Two Types of Breakdown
Most nervously ill people who have to me for help have had either one of two different types of breakdown. The first is relatively straightforward, and its victim is mainly concerned with physical symptoms, disturbing sensations the way he/she feels. This person has minor problems only, such as an inability because of illness, to cope with his or her responsibilities. We call this kind of illness oan anxiety state, and it is the simplest form of anxiety state we know.

The second type of breakdown is begun by some overwhelming problems, sorrow, guilt, or disgrace. Continuous tension and prolonged, anxious brooding arising from these causes may not only eventually produce the physical symptoms of stress found in the first type of breakdown but may also bring certain distressing experiences, such as indecision, suggestibility, loss of confidence, feelings of unreality, feelings of personality disintegration, obsession, depression.

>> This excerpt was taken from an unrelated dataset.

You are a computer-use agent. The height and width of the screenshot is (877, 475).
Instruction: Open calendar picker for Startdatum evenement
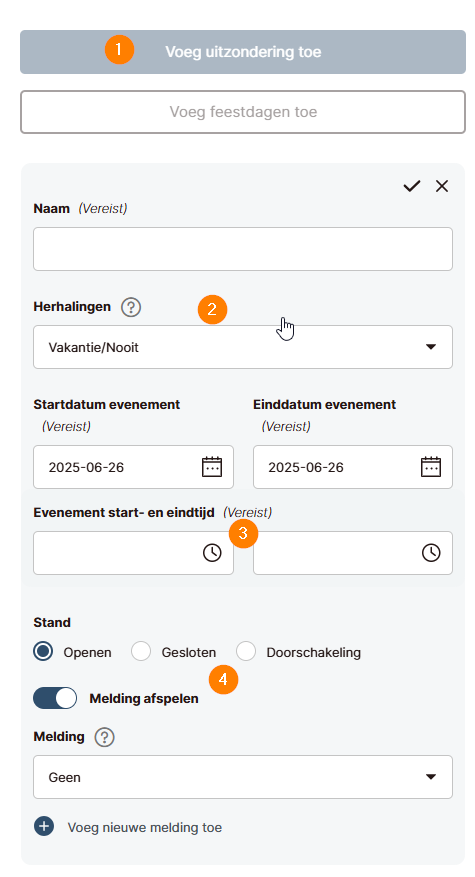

The sufferer may finally become just as concerned with these sensations, these experiences, as with the original cause of his or her illness; indeed, he may become more concerned with them. This too, is an anxiety state but more complicated than the first one described above.

The term breakdown is unscientific and unnecessarily alarming, and the term “Anxiety state” is too “medical” for the purposes of restoring self esteem or self well being.